Provided passage

Twenty-four California employees filed individual claims against their agency's landlord Dec. 18, 2002, alleging that toxic mold on the work premises caused them to suffer a variety of health problems (Haag v. Lawrence Family LLC, , Cal. Super. Ct., No. 28801, complaint filed12/18/02).

The complaints, filed in the Superior Court of San Benito County, allege that "chronic water intrusion and leakage" at a building leased by the Department of Child Support Services led to the growth of toxic mold, including stachybotrys.

The claims further allege that the landlord, Lawrence Family LLC, was repeatedly told about the mold problem and resulting poor air quality but did nothing despite promises to rectify the situation.

As a result of the mold exposure, the 24 employees of the San Benito County Department of Child Support Services experienced respiratory, gastrointestinal, sinus, and skin problems, said Charles Kelly II, an attorney at San Francisco-based law firm Hersh & Hersh who is representing the workers.

According to the World Wide Web site of the Centers for Disease Control and Prevention in Atlanta, toxic molds release spores that harbor chemicals called mycotoxins. Breathing the spores and mycotoxins can cause problems such as eye irritation, wheezing, and shortness of breath, depending on the individual's sensitivity. People with chronic respiratory diseases could experience breathing difficulties.

Kelly said that tests conducted on behalf of the employees and the county have confirmed the presence of stachybotrys and other toxic molds throughout the one-story building.

Linda Kansteiner, an attorney representing the building's landlord, was not available for comment. A press statement issued by Hersh & Hersh said that the landlord has until Feb. 8 to respond to the claims.

Workplace Exposure to Toxic Molds.

Data for review
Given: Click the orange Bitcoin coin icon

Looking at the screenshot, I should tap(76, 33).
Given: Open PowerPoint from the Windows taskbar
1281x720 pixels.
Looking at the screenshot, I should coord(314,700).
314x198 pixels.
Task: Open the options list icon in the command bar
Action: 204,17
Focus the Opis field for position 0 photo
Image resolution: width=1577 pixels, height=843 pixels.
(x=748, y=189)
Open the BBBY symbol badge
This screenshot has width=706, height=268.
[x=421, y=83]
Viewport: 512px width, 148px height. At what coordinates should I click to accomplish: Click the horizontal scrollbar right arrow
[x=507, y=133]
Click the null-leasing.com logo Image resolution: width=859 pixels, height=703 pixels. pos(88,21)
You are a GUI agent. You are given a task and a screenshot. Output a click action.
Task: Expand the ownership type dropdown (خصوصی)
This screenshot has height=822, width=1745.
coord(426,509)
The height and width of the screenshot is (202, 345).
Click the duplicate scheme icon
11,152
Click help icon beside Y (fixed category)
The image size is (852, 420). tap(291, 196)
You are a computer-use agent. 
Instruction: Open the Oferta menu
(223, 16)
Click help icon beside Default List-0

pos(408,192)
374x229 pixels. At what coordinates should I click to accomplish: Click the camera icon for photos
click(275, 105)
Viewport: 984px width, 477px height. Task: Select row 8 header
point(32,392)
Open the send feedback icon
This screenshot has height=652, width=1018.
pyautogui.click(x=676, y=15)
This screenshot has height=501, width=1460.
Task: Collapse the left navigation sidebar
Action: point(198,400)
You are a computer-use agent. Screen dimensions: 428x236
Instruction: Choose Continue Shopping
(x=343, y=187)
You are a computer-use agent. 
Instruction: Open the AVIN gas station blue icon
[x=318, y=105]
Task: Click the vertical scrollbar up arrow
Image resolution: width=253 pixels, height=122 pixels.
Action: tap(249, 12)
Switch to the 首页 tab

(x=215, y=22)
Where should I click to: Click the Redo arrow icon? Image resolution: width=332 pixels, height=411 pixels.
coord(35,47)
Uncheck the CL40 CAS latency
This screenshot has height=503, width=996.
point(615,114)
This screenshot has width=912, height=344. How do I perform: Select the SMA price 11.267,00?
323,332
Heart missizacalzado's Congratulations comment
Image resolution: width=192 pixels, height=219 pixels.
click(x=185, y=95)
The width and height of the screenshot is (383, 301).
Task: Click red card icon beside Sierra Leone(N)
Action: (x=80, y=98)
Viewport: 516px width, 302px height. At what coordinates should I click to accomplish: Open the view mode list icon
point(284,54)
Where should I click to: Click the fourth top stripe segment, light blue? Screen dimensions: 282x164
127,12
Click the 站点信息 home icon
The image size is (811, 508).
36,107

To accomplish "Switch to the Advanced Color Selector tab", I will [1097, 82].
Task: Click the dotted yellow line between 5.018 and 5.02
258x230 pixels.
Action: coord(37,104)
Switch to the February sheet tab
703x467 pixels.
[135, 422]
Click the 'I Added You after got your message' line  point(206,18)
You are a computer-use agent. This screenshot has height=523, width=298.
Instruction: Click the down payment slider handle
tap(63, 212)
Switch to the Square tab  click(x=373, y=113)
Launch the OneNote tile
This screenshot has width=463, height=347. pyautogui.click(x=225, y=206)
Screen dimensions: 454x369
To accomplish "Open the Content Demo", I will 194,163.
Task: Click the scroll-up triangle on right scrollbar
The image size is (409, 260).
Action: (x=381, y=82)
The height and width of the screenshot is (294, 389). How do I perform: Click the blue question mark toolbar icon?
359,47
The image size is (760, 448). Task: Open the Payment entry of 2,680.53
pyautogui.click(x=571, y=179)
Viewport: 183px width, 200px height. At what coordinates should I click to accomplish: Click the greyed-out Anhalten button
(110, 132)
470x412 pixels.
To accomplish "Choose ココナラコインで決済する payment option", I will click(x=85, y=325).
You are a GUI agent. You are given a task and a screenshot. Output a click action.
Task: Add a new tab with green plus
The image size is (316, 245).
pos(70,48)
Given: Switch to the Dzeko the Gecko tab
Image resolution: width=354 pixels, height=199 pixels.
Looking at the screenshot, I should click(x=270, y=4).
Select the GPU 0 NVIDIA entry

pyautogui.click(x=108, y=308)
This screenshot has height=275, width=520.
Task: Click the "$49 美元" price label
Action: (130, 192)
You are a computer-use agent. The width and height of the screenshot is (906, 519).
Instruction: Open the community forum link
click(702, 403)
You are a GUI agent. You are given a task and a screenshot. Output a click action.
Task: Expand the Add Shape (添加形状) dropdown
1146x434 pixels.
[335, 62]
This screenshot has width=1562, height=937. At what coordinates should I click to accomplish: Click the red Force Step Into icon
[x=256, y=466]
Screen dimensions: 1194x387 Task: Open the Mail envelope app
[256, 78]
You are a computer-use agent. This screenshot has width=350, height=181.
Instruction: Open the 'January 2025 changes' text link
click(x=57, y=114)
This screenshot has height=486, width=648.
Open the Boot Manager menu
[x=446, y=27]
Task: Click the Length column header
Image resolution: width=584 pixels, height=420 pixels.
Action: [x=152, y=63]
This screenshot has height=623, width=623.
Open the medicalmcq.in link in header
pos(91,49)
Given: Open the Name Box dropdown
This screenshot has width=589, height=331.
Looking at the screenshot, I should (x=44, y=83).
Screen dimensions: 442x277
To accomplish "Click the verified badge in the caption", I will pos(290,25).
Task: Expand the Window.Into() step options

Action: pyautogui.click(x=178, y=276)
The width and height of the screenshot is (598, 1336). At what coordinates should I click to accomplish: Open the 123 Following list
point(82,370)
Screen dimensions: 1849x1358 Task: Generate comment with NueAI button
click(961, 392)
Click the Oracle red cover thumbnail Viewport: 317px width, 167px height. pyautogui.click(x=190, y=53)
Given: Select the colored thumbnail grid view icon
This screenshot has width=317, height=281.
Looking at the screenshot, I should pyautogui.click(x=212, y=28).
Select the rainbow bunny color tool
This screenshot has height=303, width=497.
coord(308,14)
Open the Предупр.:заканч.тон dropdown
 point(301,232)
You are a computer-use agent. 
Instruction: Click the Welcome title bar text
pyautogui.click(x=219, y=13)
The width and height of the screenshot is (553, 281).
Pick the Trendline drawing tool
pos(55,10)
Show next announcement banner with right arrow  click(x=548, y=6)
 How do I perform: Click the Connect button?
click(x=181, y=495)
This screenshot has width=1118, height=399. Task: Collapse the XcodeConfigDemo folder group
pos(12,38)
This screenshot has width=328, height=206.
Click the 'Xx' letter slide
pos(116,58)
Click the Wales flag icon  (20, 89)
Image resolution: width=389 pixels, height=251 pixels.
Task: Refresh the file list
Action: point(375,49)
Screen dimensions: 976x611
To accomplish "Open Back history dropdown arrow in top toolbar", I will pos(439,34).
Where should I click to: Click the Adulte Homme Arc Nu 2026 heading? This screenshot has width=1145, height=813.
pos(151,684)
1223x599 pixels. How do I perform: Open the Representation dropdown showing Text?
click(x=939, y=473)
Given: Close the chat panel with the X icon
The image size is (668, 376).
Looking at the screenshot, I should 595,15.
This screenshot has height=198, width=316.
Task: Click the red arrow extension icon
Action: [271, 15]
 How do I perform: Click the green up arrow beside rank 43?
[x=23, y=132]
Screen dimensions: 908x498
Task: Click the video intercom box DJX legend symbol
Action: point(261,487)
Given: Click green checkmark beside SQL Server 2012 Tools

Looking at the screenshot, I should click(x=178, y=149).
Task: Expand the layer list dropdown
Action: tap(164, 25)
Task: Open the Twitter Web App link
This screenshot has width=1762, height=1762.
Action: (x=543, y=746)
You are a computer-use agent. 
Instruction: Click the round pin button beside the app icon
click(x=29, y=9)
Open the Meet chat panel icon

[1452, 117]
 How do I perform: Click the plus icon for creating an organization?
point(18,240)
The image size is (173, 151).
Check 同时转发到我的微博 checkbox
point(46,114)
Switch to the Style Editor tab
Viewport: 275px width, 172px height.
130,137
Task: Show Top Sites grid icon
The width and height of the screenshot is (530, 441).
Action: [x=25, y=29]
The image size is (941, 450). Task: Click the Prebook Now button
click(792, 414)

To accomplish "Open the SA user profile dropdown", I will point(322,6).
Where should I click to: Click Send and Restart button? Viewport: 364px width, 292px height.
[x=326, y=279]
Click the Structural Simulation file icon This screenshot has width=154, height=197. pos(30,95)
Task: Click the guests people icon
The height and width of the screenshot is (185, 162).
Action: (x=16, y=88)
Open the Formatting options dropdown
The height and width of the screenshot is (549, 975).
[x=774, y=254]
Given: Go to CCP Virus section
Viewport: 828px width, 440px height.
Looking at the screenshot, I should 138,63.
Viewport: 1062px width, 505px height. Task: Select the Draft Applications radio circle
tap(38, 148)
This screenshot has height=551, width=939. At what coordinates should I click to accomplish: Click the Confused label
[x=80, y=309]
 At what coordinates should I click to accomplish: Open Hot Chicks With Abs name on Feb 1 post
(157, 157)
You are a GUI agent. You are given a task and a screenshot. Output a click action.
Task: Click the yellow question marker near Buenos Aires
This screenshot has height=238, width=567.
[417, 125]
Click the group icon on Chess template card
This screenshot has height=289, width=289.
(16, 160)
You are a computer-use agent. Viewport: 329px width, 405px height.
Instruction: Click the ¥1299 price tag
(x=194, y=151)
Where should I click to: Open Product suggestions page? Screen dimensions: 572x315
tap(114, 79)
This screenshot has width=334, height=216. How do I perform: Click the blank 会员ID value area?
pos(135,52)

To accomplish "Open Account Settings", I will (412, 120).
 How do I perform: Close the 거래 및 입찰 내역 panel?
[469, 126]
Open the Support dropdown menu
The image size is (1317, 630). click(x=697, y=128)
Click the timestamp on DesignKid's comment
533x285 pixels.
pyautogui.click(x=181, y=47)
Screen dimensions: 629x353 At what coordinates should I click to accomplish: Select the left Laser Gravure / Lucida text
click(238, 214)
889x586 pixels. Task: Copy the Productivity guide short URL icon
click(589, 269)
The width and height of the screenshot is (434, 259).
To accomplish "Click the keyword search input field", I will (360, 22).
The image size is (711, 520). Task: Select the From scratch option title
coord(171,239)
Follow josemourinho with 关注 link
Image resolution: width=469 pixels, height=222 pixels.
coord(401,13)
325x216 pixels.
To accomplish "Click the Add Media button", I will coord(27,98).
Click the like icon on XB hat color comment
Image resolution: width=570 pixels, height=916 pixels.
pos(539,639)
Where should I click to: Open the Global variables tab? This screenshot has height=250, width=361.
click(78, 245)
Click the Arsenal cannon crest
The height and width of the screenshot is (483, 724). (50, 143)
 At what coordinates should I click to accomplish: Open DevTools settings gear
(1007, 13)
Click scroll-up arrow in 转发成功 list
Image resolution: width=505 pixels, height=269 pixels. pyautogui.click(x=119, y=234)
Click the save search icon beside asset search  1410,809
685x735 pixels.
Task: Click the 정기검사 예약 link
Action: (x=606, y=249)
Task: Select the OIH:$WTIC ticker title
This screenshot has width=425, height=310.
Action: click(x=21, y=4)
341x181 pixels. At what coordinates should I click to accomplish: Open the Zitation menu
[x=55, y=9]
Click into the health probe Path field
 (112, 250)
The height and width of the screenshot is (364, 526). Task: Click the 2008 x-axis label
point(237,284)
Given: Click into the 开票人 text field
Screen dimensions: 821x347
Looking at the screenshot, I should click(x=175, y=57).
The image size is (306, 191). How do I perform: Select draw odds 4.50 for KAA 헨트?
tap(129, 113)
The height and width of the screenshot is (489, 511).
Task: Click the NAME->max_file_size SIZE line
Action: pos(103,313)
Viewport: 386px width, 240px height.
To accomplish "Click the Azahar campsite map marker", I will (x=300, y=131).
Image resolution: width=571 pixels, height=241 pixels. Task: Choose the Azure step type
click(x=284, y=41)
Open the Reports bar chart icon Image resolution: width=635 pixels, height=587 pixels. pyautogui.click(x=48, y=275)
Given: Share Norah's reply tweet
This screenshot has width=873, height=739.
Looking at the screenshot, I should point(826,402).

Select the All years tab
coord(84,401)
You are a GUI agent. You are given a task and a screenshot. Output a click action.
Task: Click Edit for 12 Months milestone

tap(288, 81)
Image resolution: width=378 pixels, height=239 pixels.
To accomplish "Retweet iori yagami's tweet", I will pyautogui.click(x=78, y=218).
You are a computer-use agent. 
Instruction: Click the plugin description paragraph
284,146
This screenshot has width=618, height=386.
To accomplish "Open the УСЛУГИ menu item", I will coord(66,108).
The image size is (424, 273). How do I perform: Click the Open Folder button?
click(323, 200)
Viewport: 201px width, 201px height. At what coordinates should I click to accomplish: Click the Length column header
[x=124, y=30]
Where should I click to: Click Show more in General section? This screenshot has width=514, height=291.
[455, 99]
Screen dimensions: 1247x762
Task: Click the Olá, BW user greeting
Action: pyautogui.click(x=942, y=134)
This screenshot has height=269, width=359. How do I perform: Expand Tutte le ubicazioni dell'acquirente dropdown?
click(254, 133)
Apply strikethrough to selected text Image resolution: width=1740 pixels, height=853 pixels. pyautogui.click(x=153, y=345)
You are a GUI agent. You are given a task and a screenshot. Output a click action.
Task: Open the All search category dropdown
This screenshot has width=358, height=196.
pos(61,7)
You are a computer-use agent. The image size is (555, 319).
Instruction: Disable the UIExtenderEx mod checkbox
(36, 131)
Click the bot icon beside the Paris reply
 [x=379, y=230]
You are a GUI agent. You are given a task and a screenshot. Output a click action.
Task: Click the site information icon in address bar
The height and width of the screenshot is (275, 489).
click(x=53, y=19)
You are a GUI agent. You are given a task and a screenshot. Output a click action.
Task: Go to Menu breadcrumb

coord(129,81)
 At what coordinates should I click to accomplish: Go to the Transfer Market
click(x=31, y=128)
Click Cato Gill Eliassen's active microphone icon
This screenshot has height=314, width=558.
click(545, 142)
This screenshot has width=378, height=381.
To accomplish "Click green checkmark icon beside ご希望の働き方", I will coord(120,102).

Requirement A
Return the stretch of the mold lawsuit article from "According to the" through "the one-story building.".
Requirement B
Based on the mold lawsuit article, state whether each claim agrees with it, answering yes or no and quoting the deciding words: (i) The complaints were filed in the Superior Court of San Benito County. (ii) The building leased by the department has two stories. (iii) The landlord has until Feb. 8 to respond to the claims.
Requirement C
Continue the article about the mold lawsuit from where it stops.
The rows have no connection to the article about the mold lawsuit.

Expected output A
According to the World Wide Web site of the Centers for Disease Control and Prevention in Atlanta, toxic molds release spores that harbor chemicals called mycotoxins. Breathing the spores and mycotoxins can cause problems such as eye irritation, wheezing, and shortness of breath, depending on the individual's sensitivity. People with chronic respiratory diseases could experience breathing difficulties.

Kelly said that tests conducted on behalf of the employees and the county have confirmed the presence of stachybotrys and other toxic molds throughout the one-story building.

Expected output B
(i) Yes: "filed in the Superior Court of San Benito County"
(ii) No: "throughout the one-story building"
(iii) Yes: "the landlord has until Feb. 8 to respond to the claims"

Expected output C
In the employer/employee context, civil claims alleging injury from workplace exposure to toxic molds are relatively rare because of the exclusive remedy of workers' compensation laws, Kelly said. Employers often own the buildings in which their employees work, and work-related injuries are addressed solely through the workers' compensation system.

"This case is unique because the county leases the building in which these employees work from a private land owner, so that's why we're able to sue the land owner in a civil action," Kelly explained.

Toxic mold has become more prevalent in the news because of increasing awareness within the medical and scientific communities about the dangers and risks of the molds. Lawsuits based on mold-related injuries correspondingly will become more common, Kelly said. "You're going to see many more lawsuits against property owners who are not taking care of their properties," he said.

In their separate claims, the 24 county employees are requesting damages for medical bills, loss of earning capacity, pain and suffering and emotional distress, and for the costs of future medical monitoring.

A few of the workers have filed workers' compensation claims, Kelly said.